* [TASK INSTRUCTIONS] Print, exactly and completely, the data that appears below.

* [TASK MATERIAL]
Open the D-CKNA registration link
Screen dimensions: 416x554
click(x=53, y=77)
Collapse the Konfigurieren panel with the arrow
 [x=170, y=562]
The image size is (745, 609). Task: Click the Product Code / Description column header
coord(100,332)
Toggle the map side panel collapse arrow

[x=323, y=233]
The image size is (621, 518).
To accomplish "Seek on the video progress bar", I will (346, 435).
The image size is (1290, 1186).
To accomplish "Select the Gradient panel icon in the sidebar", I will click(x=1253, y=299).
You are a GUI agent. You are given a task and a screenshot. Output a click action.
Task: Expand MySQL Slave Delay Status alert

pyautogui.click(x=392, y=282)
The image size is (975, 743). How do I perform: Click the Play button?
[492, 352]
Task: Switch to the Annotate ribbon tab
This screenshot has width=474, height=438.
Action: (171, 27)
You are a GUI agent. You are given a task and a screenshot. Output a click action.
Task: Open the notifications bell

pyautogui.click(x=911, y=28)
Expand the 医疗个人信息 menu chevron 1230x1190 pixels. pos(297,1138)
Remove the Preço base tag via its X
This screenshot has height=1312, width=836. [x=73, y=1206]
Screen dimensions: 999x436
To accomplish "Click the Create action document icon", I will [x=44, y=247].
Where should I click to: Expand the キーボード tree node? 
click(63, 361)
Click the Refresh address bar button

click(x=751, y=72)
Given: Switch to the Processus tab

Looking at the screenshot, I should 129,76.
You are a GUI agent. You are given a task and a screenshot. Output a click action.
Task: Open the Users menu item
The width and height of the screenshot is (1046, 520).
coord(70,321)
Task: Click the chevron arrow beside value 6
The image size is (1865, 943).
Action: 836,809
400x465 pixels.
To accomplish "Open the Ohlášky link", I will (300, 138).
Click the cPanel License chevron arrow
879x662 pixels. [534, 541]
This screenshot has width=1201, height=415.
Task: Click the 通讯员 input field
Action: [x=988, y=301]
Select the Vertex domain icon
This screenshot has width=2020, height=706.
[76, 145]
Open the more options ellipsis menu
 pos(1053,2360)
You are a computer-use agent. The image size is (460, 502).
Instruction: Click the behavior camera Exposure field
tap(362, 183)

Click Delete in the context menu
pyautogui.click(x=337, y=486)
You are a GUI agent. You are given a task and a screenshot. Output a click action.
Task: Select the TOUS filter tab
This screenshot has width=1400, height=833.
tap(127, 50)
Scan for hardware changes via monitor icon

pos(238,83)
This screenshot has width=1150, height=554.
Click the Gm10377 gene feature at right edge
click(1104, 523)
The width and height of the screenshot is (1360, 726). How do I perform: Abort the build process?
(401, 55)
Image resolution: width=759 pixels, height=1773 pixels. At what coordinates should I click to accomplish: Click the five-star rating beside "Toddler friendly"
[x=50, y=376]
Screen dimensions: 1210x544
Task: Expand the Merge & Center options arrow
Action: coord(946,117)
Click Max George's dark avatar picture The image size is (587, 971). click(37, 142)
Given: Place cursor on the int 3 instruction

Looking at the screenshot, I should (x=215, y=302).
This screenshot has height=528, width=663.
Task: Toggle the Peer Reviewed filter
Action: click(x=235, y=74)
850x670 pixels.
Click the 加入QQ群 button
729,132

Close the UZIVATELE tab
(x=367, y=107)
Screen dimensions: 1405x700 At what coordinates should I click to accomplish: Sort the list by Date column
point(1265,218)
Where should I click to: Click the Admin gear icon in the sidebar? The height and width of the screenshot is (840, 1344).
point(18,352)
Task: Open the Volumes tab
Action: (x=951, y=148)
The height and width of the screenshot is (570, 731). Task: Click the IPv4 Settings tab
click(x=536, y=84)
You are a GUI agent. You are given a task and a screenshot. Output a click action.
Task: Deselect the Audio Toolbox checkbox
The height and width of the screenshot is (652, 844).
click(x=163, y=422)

* [RESPONSE TO THIS EXERCISE]
Open the D-CKNA registration link
Screen dimensions: 416x554
click(x=53, y=77)
Collapse the Konfigurieren panel with the arrow
 [x=170, y=562]
The image size is (745, 609). Task: Click the Product Code / Description column header
coord(100,332)
Toggle the map side panel collapse arrow

[x=323, y=233]
The image size is (621, 518).
To accomplish "Seek on the video progress bar", I will (346, 435).
The image size is (1290, 1186).
To accomplish "Select the Gradient panel icon in the sidebar", I will click(x=1253, y=299).
You are a GUI agent. You are given a task and a screenshot. Output a click action.
Task: Expand MySQL Slave Delay Status alert

pyautogui.click(x=392, y=282)
The image size is (975, 743). How do I perform: Click the Play button?
[492, 352]
Task: Switch to the Annotate ribbon tab
This screenshot has width=474, height=438.
Action: (171, 27)
You are a GUI agent. You are given a task and a screenshot. Output a click action.
Task: Open the notifications bell

pyautogui.click(x=911, y=28)
Expand the 医疗个人信息 menu chevron 1230x1190 pixels. pos(297,1138)
Remove the Preço base tag via its X
This screenshot has height=1312, width=836. [x=73, y=1206]
Screen dimensions: 999x436
To accomplish "Click the Create action document icon", I will [x=44, y=247].
Where should I click to: Expand the キーボード tree node? 
click(63, 361)
Click the Refresh address bar button

click(x=751, y=72)
Given: Switch to the Processus tab

Looking at the screenshot, I should 129,76.
You are a GUI agent. You are given a task and a screenshot. Output a click action.
Task: Open the Users menu item
The width and height of the screenshot is (1046, 520).
coord(70,321)
Task: Click the chevron arrow beside value 6
The image size is (1865, 943).
Action: 836,809
400x465 pixels.
To accomplish "Open the Ohlášky link", I will (300, 138).
Click the cPanel License chevron arrow
879x662 pixels. [534, 541]
This screenshot has width=1201, height=415.
Task: Click the 通讯员 input field
Action: [x=988, y=301]
Select the Vertex domain icon
This screenshot has width=2020, height=706.
[76, 145]
Open the more options ellipsis menu
 pos(1053,2360)
You are a computer-use agent. The image size is (460, 502).
Instruction: Click the behavior camera Exposure field
tap(362, 183)

Click Delete in the context menu
pyautogui.click(x=337, y=486)
You are a GUI agent. You are given a task and a screenshot. Output a click action.
Task: Select the TOUS filter tab
This screenshot has width=1400, height=833.
tap(127, 50)
Scan for hardware changes via monitor icon

pos(238,83)
This screenshot has width=1150, height=554.
Click the Gm10377 gene feature at right edge
click(1104, 523)
The width and height of the screenshot is (1360, 726). How do I perform: Abort the build process?
(401, 55)
Image resolution: width=759 pixels, height=1773 pixels. At what coordinates should I click to accomplish: Click the five-star rating beside "Toddler friendly"
[x=50, y=376]
Screen dimensions: 1210x544
Task: Expand the Merge & Center options arrow
Action: coord(946,117)
Click Max George's dark avatar picture The image size is (587, 971). click(37, 142)
Given: Place cursor on the int 3 instruction

Looking at the screenshot, I should (x=215, y=302).
This screenshot has height=528, width=663.
Task: Toggle the Peer Reviewed filter
Action: click(x=235, y=74)
850x670 pixels.
Click the 加入QQ群 button
729,132

Close the UZIVATELE tab
(x=367, y=107)
Screen dimensions: 1405x700 At what coordinates should I click to accomplish: Sort the list by Date column
point(1265,218)
Where should I click to: Click the Admin gear icon in the sidebar? The height and width of the screenshot is (840, 1344).
point(18,352)
Task: Open the Volumes tab
Action: (x=951, y=148)
The height and width of the screenshot is (570, 731). Task: Click the IPv4 Settings tab
click(x=536, y=84)
You are a GUI agent. You are given a task and a screenshot. Output a click action.
Task: Deselect the Audio Toolbox checkbox
The height and width of the screenshot is (652, 844).
click(x=163, y=422)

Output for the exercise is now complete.